Studievragen:
• 1. Geef uit de tekst over robotisering het gedeelte van "Dat stelt het" tot en met "alleen maar positief." woordelijk weer.
• 2. Schrijf de tekst over robotisering en werkgelegenheid verder vanaf de laatste zin.

Aangeleverde tekst:
---+---

Dit onderzoek gaat over hoe werknemers in de technologische sector tegen robotisering aankijken.
“Kom maar op met de robots!” was de teneur onder de respondenten.
Nieuwsgierigheid domineert. We pikken nieuwe innovaties snel op. En dat geldt natuurlijk helemaal voor jongeren. Maar ook ouderen doen mee. Het verschil in gebruik van internet tussen jongeren en ouderen bijvoorbeeld is in Nederland erg klein. Nederland behoort tot de top vijf landen op dit punt!
Door robots verliezen we banen, en komen er banen bij. Dat is natuurlijk niks nieuws onder de zon.
Bij de vorige revoluties was dit ook het geval.
Gelukkig weten we nu wel iets beter wat dit voor de werkgelegenheid betekent.
Van alle kinderen die nu geboren worden heeft straks de helft een baan die we nu nog niet kennen.
Dat stelt het World Economic Forum. Het biedt zeker kansen. Neem 3D-printing. Omdat we in Nederland goed scoren op 3D-printing zijn er veel kansen voor nieuwe maakindustrieën, van gadgets tot zelfs medische protheses.
Veel van die producten zijn lokaal te maken met 3D printers. En zo ontstaan er nieuwe banen. En het biedt ook weer mogelijkheden voor re-shoring. Maar het beeld is niet alleen maar positief.
Volgens de OESO zou 10 procent van de banen door digitalisering kunnen verdwijnen.
Al verschillen daar de meningen wel over. Een Duits onderzoek laat weer zien dat banen op macro niveau vooral verschuiven en veranderen, en niet per se verdwijnen.
Hoe de toekomst er uit zal zien is niet 100 procent te voorspellen.
Maar ook als niet alle puzzelstukjes op hun plek liggen, kan je al wel bedenken wat er nodig is om de puzzel af te maken. Nieuwe vaardigheden, bijvoorbeeld. Hard skills op het gebied van techniek en technologie, maar ook soft skills als creativiteit, probleemoplossend vermogen, flexibiliteit, communicatie, samenwerken en kunnen omgaan met verandering.
Die vaardigheden zijn onder andere nodig om samen te kunnen werken met de nieuwe collega’s,
de zogenaamde cobots. Als mensen niet over die vaardigheden beschikken, dan is de kans groot dat ze blijvend gaan verliezen. Wat is er nodig?

Dames en heren, Hoe creëer en behoud je kansen voor mensen, in een arbeidsmarkt die zo rap verandert? Ik geloof niet in een maakbare economie. Dat is veel te statisch: alsof je iets één keer kunt maken, en dat is het. zo werkt de economie niet Zo werkt het runnen van een bedrijf niet.

---+---

Datasetgegevens:
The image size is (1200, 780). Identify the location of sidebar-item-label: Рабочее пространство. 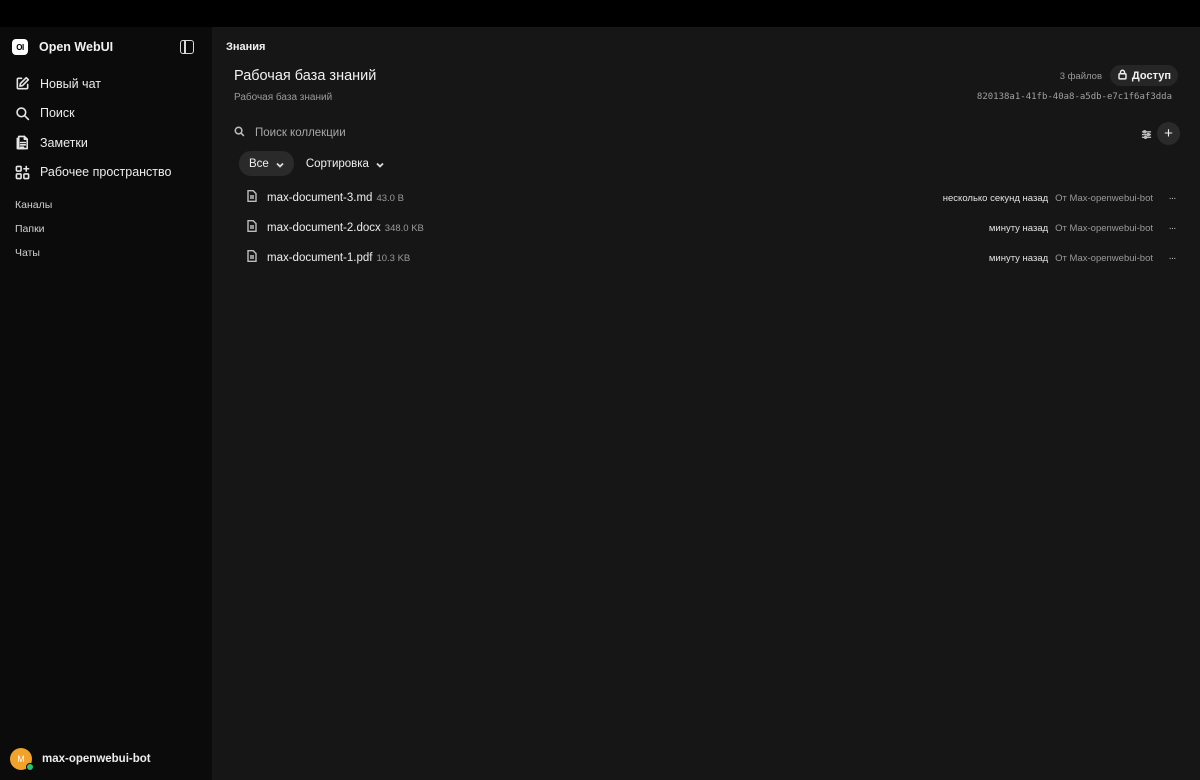
(106, 172).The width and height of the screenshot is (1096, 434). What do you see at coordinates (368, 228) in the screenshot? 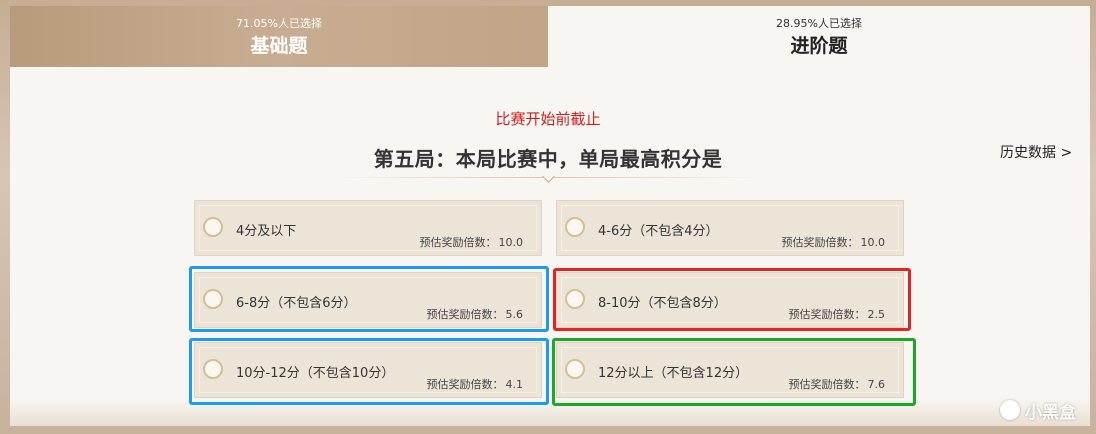
I see `option-card: 4分及以下 预估奖励倍数： 10.0` at bounding box center [368, 228].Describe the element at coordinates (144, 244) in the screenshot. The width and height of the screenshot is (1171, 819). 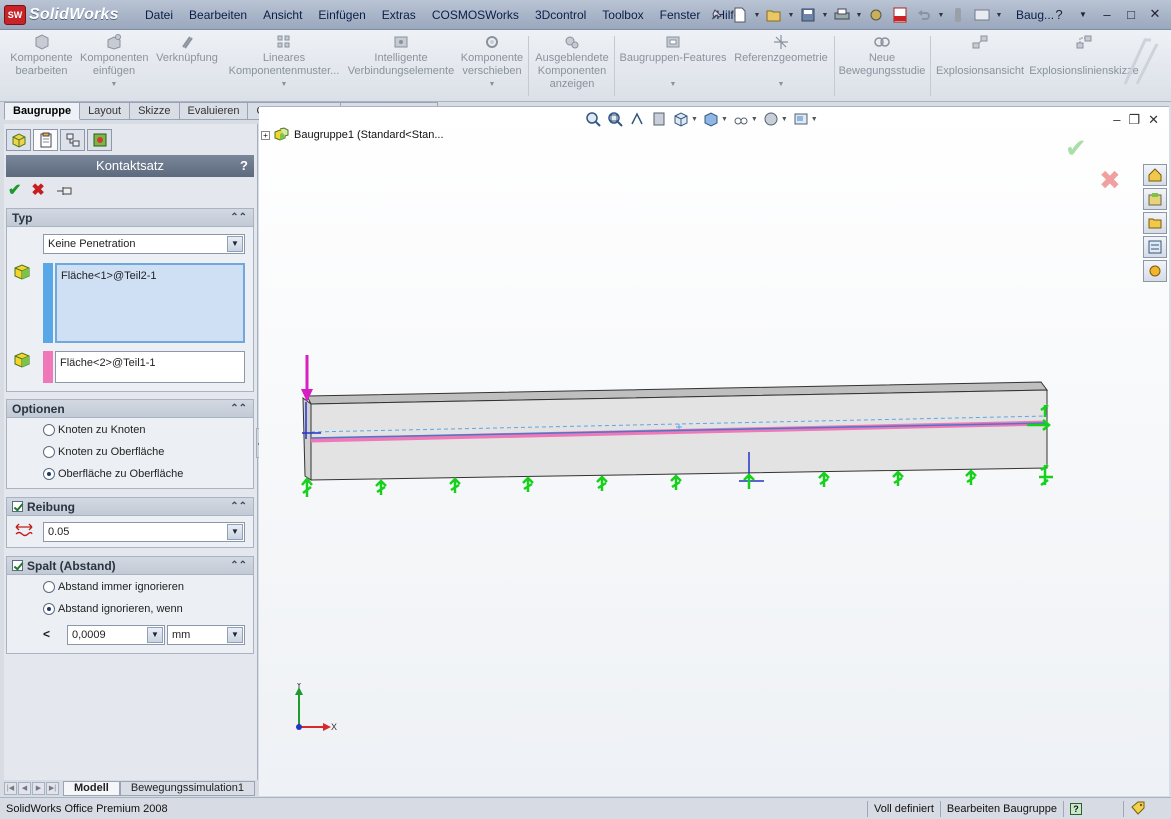
I see `contact-type-select: Keine Penetration ▼` at that location. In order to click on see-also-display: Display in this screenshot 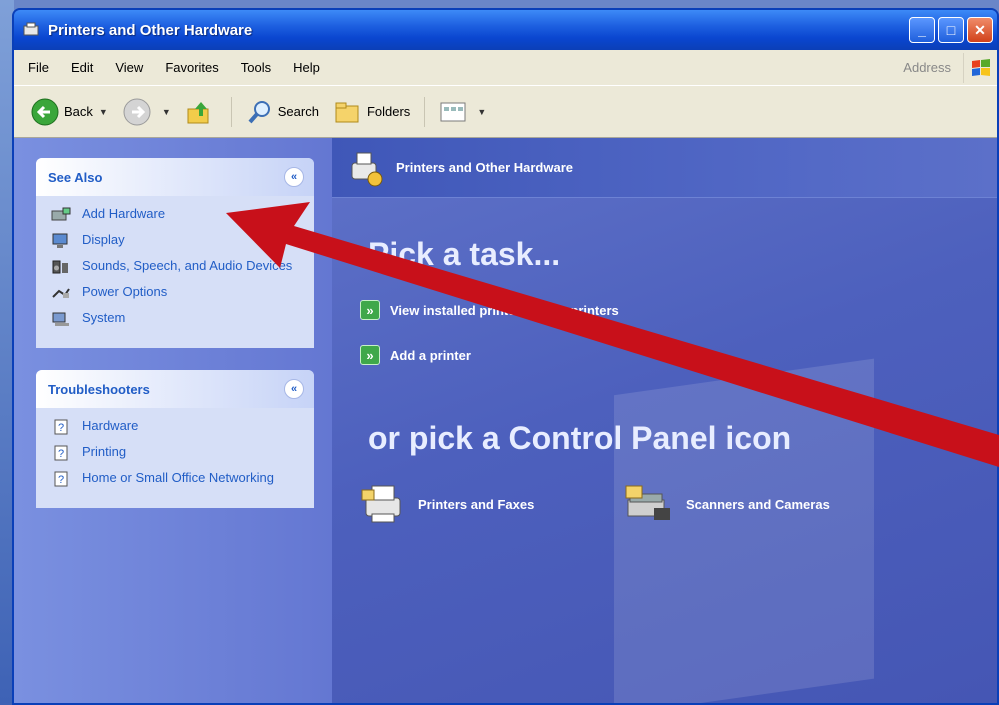, I will do `click(176, 241)`.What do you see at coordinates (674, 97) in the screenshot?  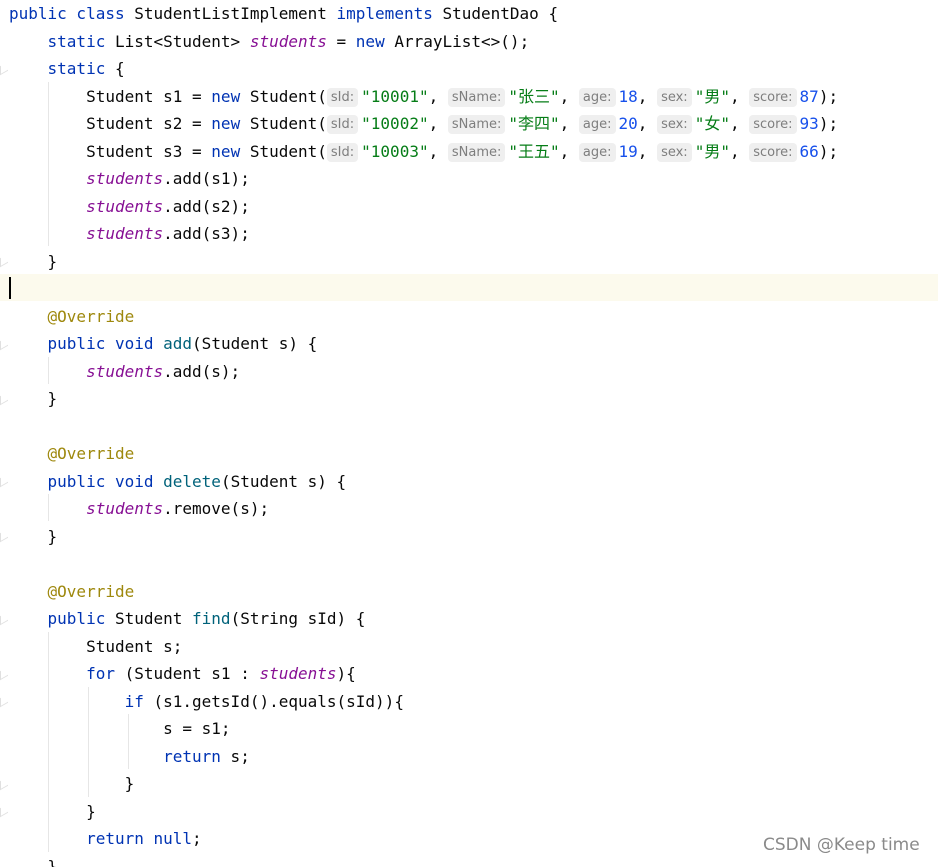 I see `parameter-hint: sex:` at bounding box center [674, 97].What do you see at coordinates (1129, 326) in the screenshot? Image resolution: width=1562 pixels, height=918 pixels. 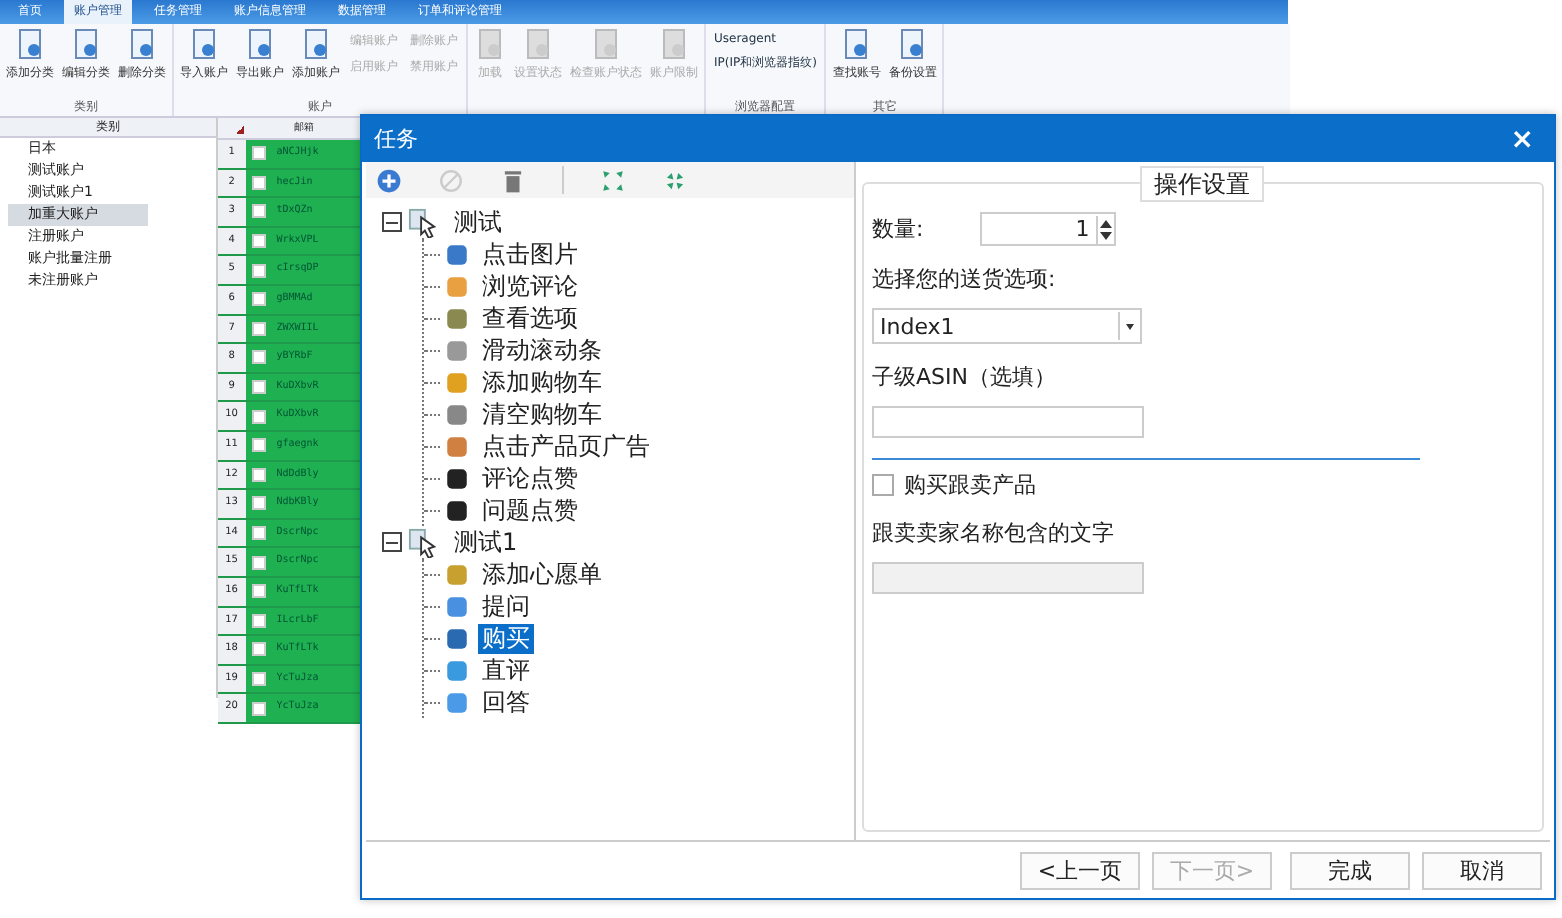 I see `dropdown-arrow-icon` at bounding box center [1129, 326]. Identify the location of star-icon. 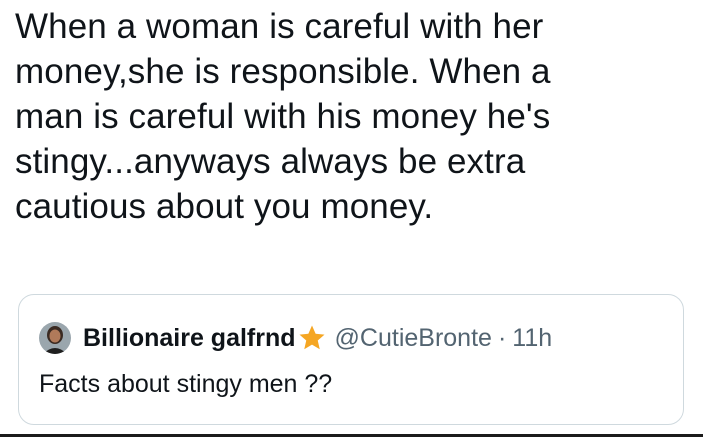
(312, 338).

---+---

Antwoordenlijst:
• 1.
Dat stelt het World Economic Forum. Het biedt zeker kansen. Neem 3D-printing. Omdat we in Nederland goed scoren op 3D-printing zijn er veel kansen voor nieuwe maakindustrieën, van gadgets tot zelfs medische protheses.
Veel van die producten zijn lokaal te maken met 3D printers. En zo ontstaan er nieuwe banen. En het biedt ook weer mogelijkheden voor re-shoring. Maar het beeld is niet alleen maar positief.

• 2.
En zo werkt de politiek niet. Je maakt stap voor stap beslissingen op basis van wat je weet,
en wat je met enige zekerheid kunt voorspellen. En dat moeten we nu ook doen: stap voor stap vooruitkijken en bewegen. Als een sterk team. De overheid, werkgevers, werknemers.
Daarvoor heb ik het volste vertrouwen in u als teamlid: Anticiperen is de modus operandi van de ondernemer. Vooruitdenken op wat komen gaat. Kijken wat verandering betekent voor uw organisatie en verdienmodel. En dat is wat nu ook nodig is voor de arbeidsmarkt.
Als we willen winnen in een veranderende wereld, moeten we op de volgende zaken inzetten:
We moeten investeren in ontwikkeling en kansen
We moeten meer zekerheid bieden: Ja, juist met een beetje houvast kun je hoger klimmen!
En we moeten naast technologisch ook sociaal innoveren. Dat klinkt als iets vaags, maar ik zal het zo heel concreet maken. Een ding is zeker, stilstand is geen optie. Want in een wereld die als een razende verandert, kun je het niet permitteren om kalmpjes aan te doen. Om te beginnen: levenlang leren. Als je jezelf ontwikkelt krijg je meer kansen. Dat hoef ik u niet uit te leggen.
Natuurlijk vind ik het mooi dat u als werkgever steeds meer investeert in ontwikkeling en kansen.
Cijfers van het CBS laten zien dat bedrijven ongeveer €1,7 miljard uitgeven aan bedrijfsopleidingen.
En via O&O fondsen wordt ongeveer €240 miljoen aan scholing uitgegeven. Steeds meer mensen volgen ook opleidingen. Heel mooi. Maar daarbij zeg ik wel:
Het zijn weer vooral hoogopgeleiden en jongeren.
Meer dan een kwart van de hoogopgeleiden volgt consequent opleidingen.
Van de laagopgeleiden is dat minder dan 1 op 10. Een harde kern van één op de vijf werkenden,
heeft nog nooit een training of cursus gevolgd. En dat vind ik wel echt een zorgpunt.
Wat we echt nodig hebben is een omslag naar een leercultuur. De discussie over duurzame inzetbaarheid en Levenlang leren duurt al bijna een heel leven. En dat bedoel ik niet positief.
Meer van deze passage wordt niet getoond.